**Data for this task:**
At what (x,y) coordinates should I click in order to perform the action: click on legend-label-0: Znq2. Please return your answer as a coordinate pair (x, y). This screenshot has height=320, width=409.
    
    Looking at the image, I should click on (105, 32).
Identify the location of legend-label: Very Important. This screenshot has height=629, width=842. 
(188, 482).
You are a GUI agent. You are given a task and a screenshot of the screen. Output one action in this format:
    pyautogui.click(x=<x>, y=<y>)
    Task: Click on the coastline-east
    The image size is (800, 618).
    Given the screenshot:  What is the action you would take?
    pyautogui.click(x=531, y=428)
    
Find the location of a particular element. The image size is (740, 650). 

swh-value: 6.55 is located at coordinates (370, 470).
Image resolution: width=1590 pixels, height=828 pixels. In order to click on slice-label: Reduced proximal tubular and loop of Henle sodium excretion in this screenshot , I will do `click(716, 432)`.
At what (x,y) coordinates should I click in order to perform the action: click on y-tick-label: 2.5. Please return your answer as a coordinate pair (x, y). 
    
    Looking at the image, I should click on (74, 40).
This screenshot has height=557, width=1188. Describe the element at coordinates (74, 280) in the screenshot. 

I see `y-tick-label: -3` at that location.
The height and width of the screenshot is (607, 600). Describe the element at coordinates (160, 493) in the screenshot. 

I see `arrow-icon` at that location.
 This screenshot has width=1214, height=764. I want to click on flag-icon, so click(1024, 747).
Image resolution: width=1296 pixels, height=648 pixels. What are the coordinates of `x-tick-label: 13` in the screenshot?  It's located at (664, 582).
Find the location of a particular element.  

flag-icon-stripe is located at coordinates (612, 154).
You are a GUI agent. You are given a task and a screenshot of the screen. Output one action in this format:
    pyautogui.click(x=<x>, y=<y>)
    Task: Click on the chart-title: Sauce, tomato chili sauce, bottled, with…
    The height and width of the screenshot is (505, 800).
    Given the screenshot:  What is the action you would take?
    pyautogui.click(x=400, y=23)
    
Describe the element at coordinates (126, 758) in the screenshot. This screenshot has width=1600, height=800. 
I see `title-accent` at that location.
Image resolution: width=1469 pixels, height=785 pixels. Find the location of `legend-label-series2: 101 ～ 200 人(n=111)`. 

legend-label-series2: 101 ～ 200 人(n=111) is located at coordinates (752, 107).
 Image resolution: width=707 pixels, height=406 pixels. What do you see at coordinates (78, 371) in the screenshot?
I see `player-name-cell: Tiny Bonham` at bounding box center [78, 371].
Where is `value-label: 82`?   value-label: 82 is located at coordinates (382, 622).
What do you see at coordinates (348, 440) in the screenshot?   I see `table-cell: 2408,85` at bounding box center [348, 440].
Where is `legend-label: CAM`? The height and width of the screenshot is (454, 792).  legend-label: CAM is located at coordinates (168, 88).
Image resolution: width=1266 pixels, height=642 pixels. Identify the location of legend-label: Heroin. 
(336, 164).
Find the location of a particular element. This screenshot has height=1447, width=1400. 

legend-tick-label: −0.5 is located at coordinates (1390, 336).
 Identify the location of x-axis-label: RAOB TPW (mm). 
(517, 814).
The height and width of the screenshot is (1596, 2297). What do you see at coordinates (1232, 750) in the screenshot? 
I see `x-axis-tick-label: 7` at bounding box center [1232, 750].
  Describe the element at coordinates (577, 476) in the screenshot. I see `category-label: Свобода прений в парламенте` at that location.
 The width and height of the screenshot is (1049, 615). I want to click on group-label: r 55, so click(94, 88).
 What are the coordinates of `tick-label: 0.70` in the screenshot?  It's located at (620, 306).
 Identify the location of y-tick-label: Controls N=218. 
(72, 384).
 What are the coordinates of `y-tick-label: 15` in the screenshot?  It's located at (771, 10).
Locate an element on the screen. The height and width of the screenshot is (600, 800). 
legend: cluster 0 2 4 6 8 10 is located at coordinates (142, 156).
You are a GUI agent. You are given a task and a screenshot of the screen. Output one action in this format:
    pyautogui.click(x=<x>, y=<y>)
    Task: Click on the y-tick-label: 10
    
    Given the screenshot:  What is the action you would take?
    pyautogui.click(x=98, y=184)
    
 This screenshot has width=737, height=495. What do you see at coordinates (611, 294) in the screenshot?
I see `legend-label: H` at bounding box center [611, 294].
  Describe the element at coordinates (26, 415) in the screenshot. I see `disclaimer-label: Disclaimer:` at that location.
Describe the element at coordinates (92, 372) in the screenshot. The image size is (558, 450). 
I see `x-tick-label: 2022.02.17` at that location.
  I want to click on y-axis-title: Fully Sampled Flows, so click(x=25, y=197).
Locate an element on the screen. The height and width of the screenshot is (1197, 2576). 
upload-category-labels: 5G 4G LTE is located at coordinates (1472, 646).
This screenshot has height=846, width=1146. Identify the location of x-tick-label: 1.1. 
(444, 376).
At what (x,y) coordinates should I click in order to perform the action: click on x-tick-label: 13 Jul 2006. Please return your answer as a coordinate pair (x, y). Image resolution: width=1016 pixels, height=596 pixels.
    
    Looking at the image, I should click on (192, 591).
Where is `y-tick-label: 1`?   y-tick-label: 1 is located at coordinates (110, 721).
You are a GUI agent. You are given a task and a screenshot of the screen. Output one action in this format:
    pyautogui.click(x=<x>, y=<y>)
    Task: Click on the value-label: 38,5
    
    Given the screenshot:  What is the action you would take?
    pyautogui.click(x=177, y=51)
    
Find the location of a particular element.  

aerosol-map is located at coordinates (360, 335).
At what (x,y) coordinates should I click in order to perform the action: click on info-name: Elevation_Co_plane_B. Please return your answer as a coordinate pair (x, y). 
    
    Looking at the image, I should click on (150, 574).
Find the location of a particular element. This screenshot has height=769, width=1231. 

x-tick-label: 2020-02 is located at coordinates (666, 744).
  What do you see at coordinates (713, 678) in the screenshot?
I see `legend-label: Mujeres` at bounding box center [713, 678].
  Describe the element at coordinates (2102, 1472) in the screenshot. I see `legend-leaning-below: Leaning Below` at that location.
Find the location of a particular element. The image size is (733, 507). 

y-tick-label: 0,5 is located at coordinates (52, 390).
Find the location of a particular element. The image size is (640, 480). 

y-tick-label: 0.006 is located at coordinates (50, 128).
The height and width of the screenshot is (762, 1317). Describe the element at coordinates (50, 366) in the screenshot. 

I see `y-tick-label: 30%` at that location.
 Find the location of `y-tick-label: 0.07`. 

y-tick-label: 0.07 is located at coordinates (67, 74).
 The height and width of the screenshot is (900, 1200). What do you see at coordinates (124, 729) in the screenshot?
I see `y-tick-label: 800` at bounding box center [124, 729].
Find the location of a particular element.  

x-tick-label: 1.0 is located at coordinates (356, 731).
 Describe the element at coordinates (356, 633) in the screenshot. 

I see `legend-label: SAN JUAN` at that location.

**Problem to work on:** Turn the rows above into a numbered list, and leave out any blank lines.

**Response to the exercise:**
1. At what (x,y) coordinates should I click in order to perform the action: click on legend-label-0: Znq2. Please return your answer as a coordinate pair (x, y). This screenshot has height=320, width=409.
2.     Looking at the image, I should click on (105, 32).
3. Identify the location of legend-label: Very Important. This screenshot has height=629, width=842. 
4. (188, 482).
5. You are a GUI agent. You are given a task and a screenshot of the screen. Output one action in this format:
6.     pyautogui.click(x=<x>, y=<y>)
7.     Task: Click on the coastline-east
8.     The image size is (800, 618).
9.     Given the screenshot:  What is the action you would take?
10.     pyautogui.click(x=531, y=428)
11. Find the location of a particular element. The image size is (740, 650). 
12. swh-value: 6.55 is located at coordinates (370, 470).
13. Image resolution: width=1590 pixels, height=828 pixels. In order to click on slice-label: Reduced proximal tubular and loop of Henle sodium excretion in this screenshot , I will do `click(716, 432)`.
14. At what (x,y) coordinates should I click in order to perform the action: click on y-tick-label: 2.5. Please return your answer as a coordinate pair (x, y). 
15.     Looking at the image, I should click on (74, 40).
16. This screenshot has height=557, width=1188. Describe the element at coordinates (74, 280) in the screenshot. 
17. I see `y-tick-label: -3` at that location.
18. The height and width of the screenshot is (607, 600). Describe the element at coordinates (160, 493) in the screenshot. 
19. I see `arrow-icon` at that location.
20.  This screenshot has width=1214, height=764. I want to click on flag-icon, so click(1024, 747).
21. Image resolution: width=1296 pixels, height=648 pixels. What are the coordinates of `x-tick-label: 13` in the screenshot?  It's located at (664, 582).
22. Find the location of a particular element.  
23. flag-icon-stripe is located at coordinates (612, 154).
24. You are a GUI agent. You are given a task and a screenshot of the screen. Output one action in this format:
25.     pyautogui.click(x=<x>, y=<y>)
26.     Task: Click on the chart-title: Sauce, tomato chili sauce, bottled, with…
27.     The height and width of the screenshot is (505, 800).
28.     Given the screenshot:  What is the action you would take?
29.     pyautogui.click(x=400, y=23)
30. Describe the element at coordinates (126, 758) in the screenshot. This screenshot has width=1600, height=800. 
31. I see `title-accent` at that location.
32. Image resolution: width=1469 pixels, height=785 pixels. Find the location of `legend-label-series2: 101 ～ 200 人(n=111)`. 
33. legend-label-series2: 101 ～ 200 人(n=111) is located at coordinates (752, 107).
34.  Image resolution: width=707 pixels, height=406 pixels. What do you see at coordinates (78, 371) in the screenshot?
35. I see `player-name-cell: Tiny Bonham` at bounding box center [78, 371].
36. Where is `value-label: 82`?   value-label: 82 is located at coordinates (382, 622).
37. What do you see at coordinates (348, 440) in the screenshot?   I see `table-cell: 2408,85` at bounding box center [348, 440].
38. Where is `legend-label: CAM`? The height and width of the screenshot is (454, 792).  legend-label: CAM is located at coordinates (168, 88).
39. Image resolution: width=1266 pixels, height=642 pixels. Identify the location of legend-label: Heroin. 
40. (336, 164).
41. Find the location of a particular element. This screenshot has height=1447, width=1400. 
42. legend-tick-label: −0.5 is located at coordinates (1390, 336).
43.  Identify the location of x-axis-label: RAOB TPW (mm). 
44. (517, 814).
45. The height and width of the screenshot is (1596, 2297). What do you see at coordinates (1232, 750) in the screenshot? 
46. I see `x-axis-tick-label: 7` at bounding box center [1232, 750].
47.   Describe the element at coordinates (577, 476) in the screenshot. I see `category-label: Свобода прений в парламенте` at that location.
48.  The width and height of the screenshot is (1049, 615). I want to click on group-label: r 55, so click(94, 88).
49.  What are the coordinates of `tick-label: 0.70` in the screenshot?  It's located at (620, 306).
50.  Identify the location of y-tick-label: Controls N=218. 
51. (72, 384).
52.  What are the coordinates of `y-tick-label: 15` in the screenshot?  It's located at (771, 10).
53. Locate an element on the screen. The height and width of the screenshot is (600, 800). 
54. legend: cluster 0 2 4 6 8 10 is located at coordinates (142, 156).
55. You are a GUI agent. You are given a task and a screenshot of the screen. Output one action in this format:
56.     pyautogui.click(x=<x>, y=<y>)
57.     Task: Click on the y-tick-label: 10
58.     Given the screenshot:  What is the action you would take?
59.     pyautogui.click(x=98, y=184)
60.  This screenshot has width=737, height=495. What do you see at coordinates (611, 294) in the screenshot?
61. I see `legend-label: H` at bounding box center [611, 294].
62.   Describe the element at coordinates (26, 415) in the screenshot. I see `disclaimer-label: Disclaimer:` at that location.
63. Describe the element at coordinates (92, 372) in the screenshot. The image size is (558, 450). 
64. I see `x-tick-label: 2022.02.17` at that location.
65.   I want to click on y-axis-title: Fully Sampled Flows, so click(x=25, y=197).
66. Locate an element on the screen. The height and width of the screenshot is (1197, 2576). 
67. upload-category-labels: 5G 4G LTE is located at coordinates (1472, 646).
68. This screenshot has height=846, width=1146. Identify the location of x-tick-label: 1.1. 
69. (444, 376).
70. At what (x,y) coordinates should I click in order to perform the action: click on x-tick-label: 13 Jul 2006. Please return your answer as a coordinate pair (x, y). Image resolution: width=1016 pixels, height=596 pixels.
71.     Looking at the image, I should click on (192, 591).
72. Where is `y-tick-label: 1`?   y-tick-label: 1 is located at coordinates (110, 721).
73. You are a GUI agent. You are given a task and a screenshot of the screen. Output one action in this format:
74.     pyautogui.click(x=<x>, y=<y>)
75.     Task: Click on the value-label: 38,5
76.     Given the screenshot:  What is the action you would take?
77.     pyautogui.click(x=177, y=51)
78. Find the location of a particular element.  
79. aerosol-map is located at coordinates (360, 335).
80. At what (x,y) coordinates should I click in order to perform the action: click on info-name: Elevation_Co_plane_B. Please return your answer as a coordinate pair (x, y). 
81.     Looking at the image, I should click on (150, 574).
82. Find the location of a particular element. This screenshot has height=769, width=1231. 
83. x-tick-label: 2020-02 is located at coordinates (666, 744).
84.   What do you see at coordinates (713, 678) in the screenshot?
85. I see `legend-label: Mujeres` at bounding box center [713, 678].
86.   Describe the element at coordinates (2102, 1472) in the screenshot. I see `legend-leaning-below: Leaning Below` at that location.
87. Find the location of a particular element. The image size is (733, 507). 
88. y-tick-label: 0,5 is located at coordinates (52, 390).
89. Find the location of a particular element. The image size is (640, 480). 
90. y-tick-label: 0.006 is located at coordinates (50, 128).
91. The height and width of the screenshot is (762, 1317). Describe the element at coordinates (50, 366) in the screenshot. 
92. I see `y-tick-label: 30%` at that location.
93.  Find the location of `y-tick-label: 0.07`. 
94. y-tick-label: 0.07 is located at coordinates (67, 74).
95.  The height and width of the screenshot is (900, 1200). What do you see at coordinates (124, 729) in the screenshot?
96. I see `y-tick-label: 800` at bounding box center [124, 729].
97. Find the location of a particular element.  
98. x-tick-label: 1.0 is located at coordinates (356, 731).
99.  Describe the element at coordinates (356, 633) in the screenshot. 
100. I see `legend-label: SAN JUAN` at that location.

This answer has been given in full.